One thing that nobody has yet suggested but you might want to consider is getting a dual-socket machine, particularly if you’re often building two trees. It would cost a lot more, but the cost is small compared to the value of your time.

(In other news, the difficulty of the reCAPTCHA which guards comments is starting to progress beyond my abilities as a human.)

500GB SSD seems unreasonably much – what should be the reason behind that? 256GB Samsung SSD should be sufficient and cheaper.

Also I’m not a dev myself – you should research on what affects compiling performance the most. I know that for example for 3d rendering some people like multiple xeon processors in their workstation and there are slot cards with several processors (for example the new Intel Xeon Phi – http://en.wikipedia.org/wiki/Intel_MIC) on them to speed up render time immensly – maybe compilers can also work with that? But they cost like 1k$+.

The Samsung 840 Evo is not recommended because it is a brand new drive and has not had time to prove itself in the market. While Samsung is a reliable brand, the 840 Evo has a new multi-tier cache hierarchy which is very complex to manage so we can’t just assume that it will be problem-free, or that any problems that do exist will be discovered quickly. The 840 Pro is an excellent choice, just very expensive. The 840 non-Pro is worth considering and performs similarly to the 840 Pro for reads, but is about half as fast for writes.

While this doesn’t seem to apply to you, ***no one should consider a 120GB Samsung 840 non-Pro or Evo*** Their expected lifespans are very short, as little as 3.5 years in desktop workloads.. It will probably be fine, but these are the only drives that it’s even possible to wear out in normal usage.

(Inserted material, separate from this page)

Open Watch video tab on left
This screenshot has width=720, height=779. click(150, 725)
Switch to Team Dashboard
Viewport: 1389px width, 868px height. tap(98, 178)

If you find that a 240GB drive would be enough you might want to consider a drive such as the Intel SSD 530/330/335 (in order of decreasing endurance and price) that is based on the Sandforce controller. Performance on Samsung drives drops off under very heavy load or when the drive is more than 80% full, Sandforce-based drives have more consistent performance under those conditions. Most of the time the 840 Pro is the faster drive though.

I’d be interested to hear how much your build time improves. I’ve been considering whether I should get a powerful desktop machine at the office, and I’m never sure the productivity boost of not having to wait for builds would outweigh the convenience of being able to easily take my work home.

While the build system today doesn’t scale too well above 5 or 6 physical cores for many parts of the build, that won’t always be the case. I encourage you to “splurge” for a Xeon setup with at least 8 physical cores. Watch out for clock speed though – many of the Xeons run at lower clock (but offer more cores). I’d maximize total GHz over number cores.

I especially recommend this setup to remote employees not near an office, as any future compilation or caching service would likely be bandwidth/latency prohibitive.